# Captive Bred Otocinclus



## kafkabeetle (Oct 11, 2011)

I would like to start probably a 12 gallon long otocinclus biotope. Or if not truly a biotope, certainly a species-only tank. They have long been my favorite fish and I want to feature a group of them rather than making them just members of my cleanup crew. I've heard all the horror stories of both how they are captured by poisoning and then not properly fed at pet stores...I would love to forgo all that both for ethical and practical reasons. I want healthy fish that will thrive. I know this was a rare thing last time I was looking, but is anyone currently breeding otocinclus?


----------



## mistergreen (Mar 3, 2007)

I heard of people accidentally bred these. A species only tank is best. Mine had always die from starvation in a community tank. I think the soylent green repayshi gel food is best or you can make something similar.


----------



## Tsin21 (Oct 12, 2017)

You can check out planetcatfish to see which species are reported to breed in captivity. I've read somewhere that they spawn similarly to corydoras.


----------



## kafkabeetle (Oct 11, 2011)

I have kept them successfully in a understocked community tank that had lots of algae mostly because I was new to planted tanks and had too many nutrients and lights on way too long. So I plan to encourage algae but on purpose this time lol

I will definitely get the Replashy Soylent Green and may also see if they like some of the plant-based sinking foods I currently feed my RCS. http://www.theshrimptank.com/foods/csf-edgeomni-pro/

I would love to see them school but unfortunately I don't think I really have room to keep more than 6 at the moment. The tank I want to get turned out to be 9.1 gallons, 24 inches long. Suppose I could go with a 20 gallon tall to hit that same footprint (the place I want to put it is 24 inches long) but I really prefer the look of a more shallow tank. long.https://www.marinedepot.com/AquaMax...0_Gallons-AquaMaxx-UJ94554-FIAQNCNTUT-vi.html

Maybe if no one is selling captive bred I can try my hand at breeding them myself in the future...


----------



## kafkabeetle (Oct 11, 2011)

I suppose I could live with this dimension and have a larger school so they would exhibit more natural behavior. It looks cuter being rimless lol. I know that sounds needlessly superficial but our home is small and I play tricks with mirrors and glass tabletops as it is to make things appear a little more open than they really are. Ever little bit counts to make things not so claustrophobic

https://www.marinedepot.com/Innovat...ive_Marine-0I05505-FIAQNCNTTT-0I05512-vi.html


----------



## mistergreen (Mar 3, 2007)

I had 6 or 7 in a 75G once. They didn't school around. They were pretty lazy.
I had a few zebra oto, ocama, they were pretty active and school well.


----------



## kafkabeetle (Oct 11, 2011)

Well exactlty, that's why I want more like 10 or 12. Someday I would love a ginormous tank full of itty bitty fishes like this but alas, not today.

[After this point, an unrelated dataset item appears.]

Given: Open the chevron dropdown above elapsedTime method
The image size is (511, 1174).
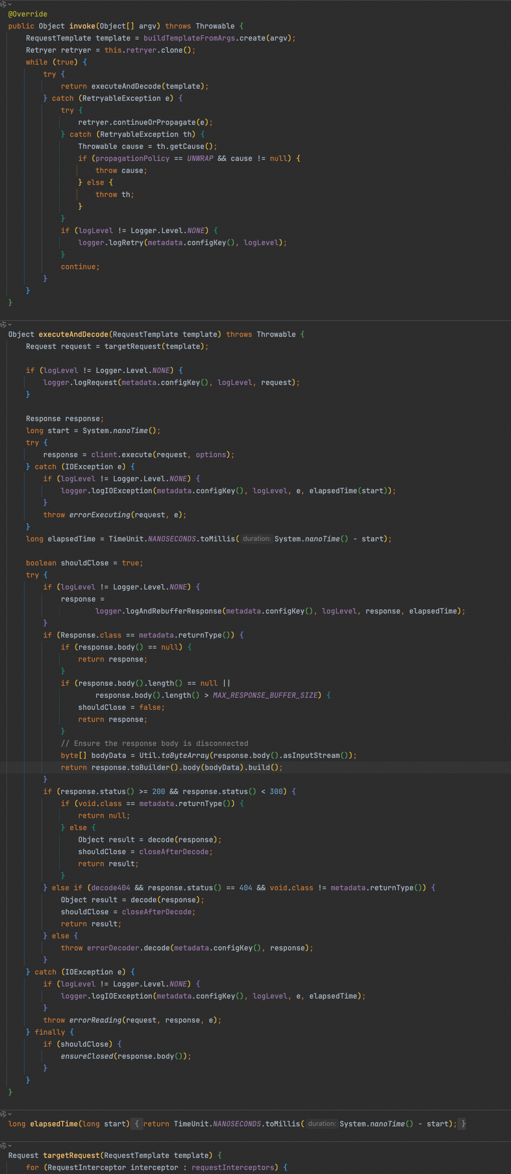Looking at the screenshot, I should click(10, 1114).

I did get a 15 gallon long, derimmed it and it's sitting outside on my porch waiting for the driftwood to sink and me to be assured that it's not going collapse all over my living room &#128578; Planting and cycling soon, I'll prolly start a new thread when I get it going


----------



## mistergreen (Mar 3, 2007)

nice. Where would you go to buy 200 otos lol... Straight from a whole seller I suppose.


----------



## kafkabeetle (Oct 11, 2011)

Lol right? It does make me wonder in what kind of quantities fish are bred in? Like are they massive tanks like this or smaller more controlled environments?Prolly depends on the fish I suppose...


----------



## mistergreen (Mar 3, 2007)

I think Otos are still wild caught. A lot of the ornamental colorful fish are farmed in outdoor ponds. A few are in controlled environments like discus.


----------